Do not allocate extra space for another array. You must do this by modifying the input array in-place with O(1) extra memory.

Implementaion

You can find the source code here.

C code

Before assembly language, it is better for us to first implement the problem in some high level language. I selected C programming language for my first attemp to implement.

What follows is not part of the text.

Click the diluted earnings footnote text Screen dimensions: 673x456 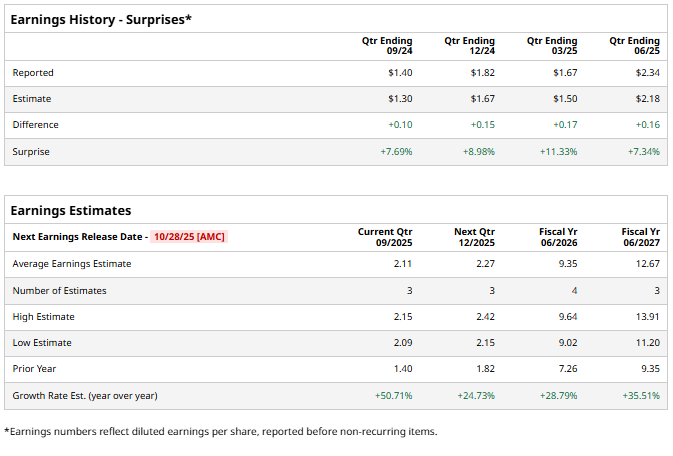tap(220, 432)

The following is my implementation:

int removeDuplicates(int* nums, int numSize){
    int shift = 0;
    for(int i = 1; i < numSize; i++){
        if(nums[i] == nums[i - 1])
            shift++;
        else
            nums[i - shift] = nums[i];
    }
    return numSize - shift;
}

assembly code

# function to remove duplicated values in an array
# removeDuplicates(int *nums, int numSize)
removeDuplicates:
    add s0, zero, zero          # shift = 0
    addi s1, zero, 4            # i = 1 * 4
    add s2, a0, zero            # nums' base address
    addi s2, s2, 4              # nums[1]'s address
    add s3, a1, zero
    slli s3, s3, 2              # numSize * 4
for:
    bge s1, s3, forEnd
# if:
    addi t0, s2, -4             # t0 is (i - 1) * 4
    lw t1, 0(s2)                # t1 is nums[i]
    lw t2, 0(t0)                # t2 is nums[i - 1]
    bne t1, t2, else
# then:
    addi s0, s0, 4              # (shift++) * 4
    j ifEnd
else:
    sub t0, s2, s0              # t0 is the address of nums[i - shift]
    sw t1, 0(t0)
ifEnd:
    addi s1, s1, 4
    addi s2, s2, 4
    j for
forEnd:
    sub a1, s3, s0
    srli a1, a1, 2
    jr ra

This is the core logic of whole program. The register a0 is the parameter "nums" in C code function and a1 is "numSize".

In C code, the counter in for-loop increase by 1 for each iteration, while in my assembly implementation increase by 4. The reason is if increase by 1, 3 slli instruction need to be conducted for each iteration to access array element, which overall conducting more instruction.

After reviewing my own code, I realized that there is no need to multiply counter for 4 in for loop.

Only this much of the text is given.